While watching an episode of “Giada at Home” this weekend, Giada DeLaurentiis made a comment that her memories lie in food. I must say that I agree. My life has been filled with plenty of culinary memories. Some of the best I’ve had revolve around my own mother. My mother is an excellent cook and just full of all kinds of food knowledge that only comes from years of experimentation and probably even a little failure. Tomorrow will be her birthday, and I think it’s finally time to give some credit where credit is due. My mother is probably solely responsible for my love of cooking. As a child, I would sit behind the counter and watch with an intent eye as she made the house specialties.

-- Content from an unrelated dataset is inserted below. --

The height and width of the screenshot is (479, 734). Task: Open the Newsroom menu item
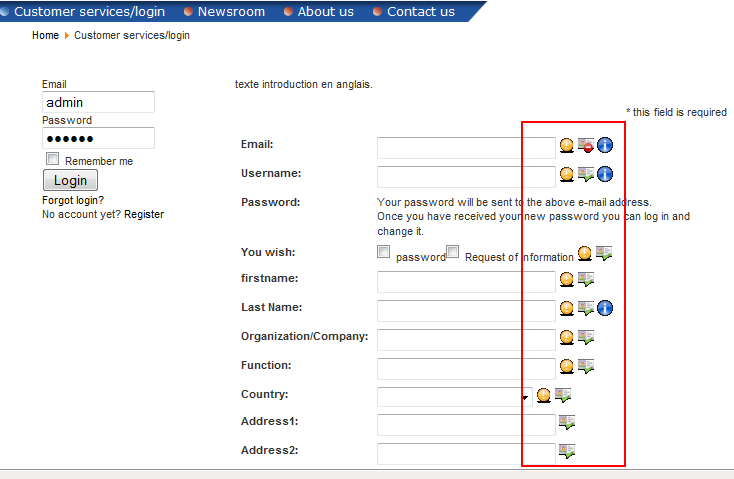pyautogui.click(x=231, y=12)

None of them were extremely fancy, but they were delicious and filled the entire family up.
I didn’t realize how much I loved those recipes until I lived on my own and was met with cravings for them. I remember the first time I tried making my mother’s meatloaf recipe. She walked me through it over the phone, like any good culinary mother would do. I made it exactly how she told me to, yet it didn’t taste the same. I asked her what was missing the next time we spoke and jokingly she said, “your mother’s love.”

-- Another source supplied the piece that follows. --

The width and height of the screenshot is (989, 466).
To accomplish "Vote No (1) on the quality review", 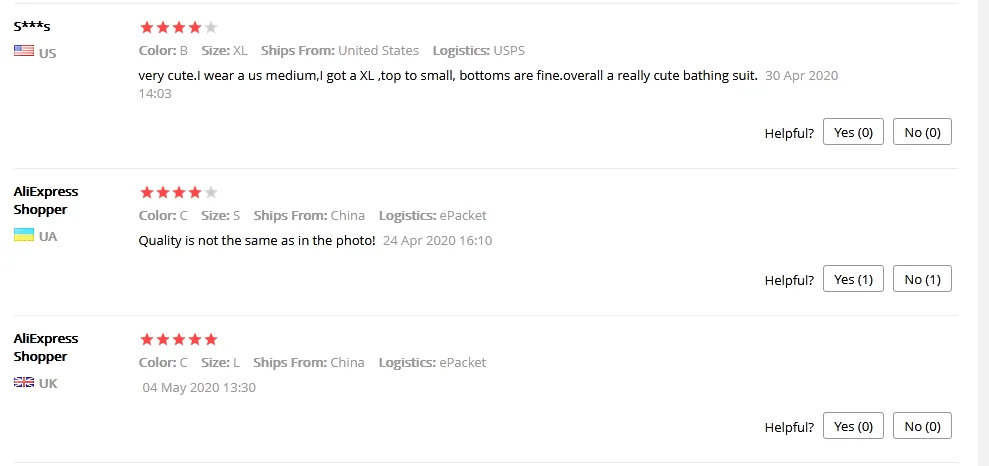I will click(922, 279).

But it really is that love that we all crave when we eat dishes that remind us of our families. When I don’t get a chance to go home, I often make my mother’s favorite oatmeal cookie recipe. It actually came from a next-door neighbor of ours, but to her, it’s the best oatmeal cookie recipe on this planet. Every time I make it, it reminds me of her and of home. I still remember the first time my mother told me that my cookies were almost as good as hers were. Emphasis on the “almost.”
I know it will take years to become the cook my mother is. Each meal she makes is practically flawless. I am definitely far from that point, but I know that with her guidance in future years, I will get to her level.
My mom jokes that she doesn’t always know the best thing to do for people, but she can always create a meal for them. For me, she has done more than just create meals I have enjoyed.
Yes, they have healed me when I was sick, celebrated my accomplishments and even brought comfort to us and our loved ones during rough times. But they have also given me memories that can never be taken away. Like my Grandma Jean’s pickle recipe or my Aunt Kelly’s tuna salad, my mother will have recipes that I will never forget and will always remind me of her.
So happy birthday, Mom. I won’t put your age in here, because I know I would never hear the end of it, but thank you for all the food knowledge you have imparted so far. I know I will have plenty of questions, and you will have plenty of answers for me for years to come.
Tina’s Oatmeal Cookies
This recipe is sacred in our family and is definitely a favorite by both us and the ones we have shared it with. I switch it up on occasion and add cinnamon and roasted pecans, but they are good just plain and, preferrably, hot out of the oven.
Makes about 36 cookies
1 cup shortening
1/2 cup sugar
1/2 cup brown sugar
1 teaspoon vanilla
2 1/2 cups of flour
1 teaspoon of salt
1 teaspoon baking soda
3 cups oats
1 cup pecans (optional)
3 teaspoons cinnamon (optional)
Cream the shortening and sugars together in mixing bowl until light and airy. Add eggs one at a time.
Once eggs are incorporated, add vanilla. In a separate bowl, mix flour, salt and baking soda.
If using cinnamon, add into dry mixture.
Add the dry ingredients to the wet a cup at a time until incorporated.
Add in oats and pecans and stir until combined.
Bake in a 350-degree oven for 8 to 10 minutes until golden brown. Immediately move to wire cooling rack.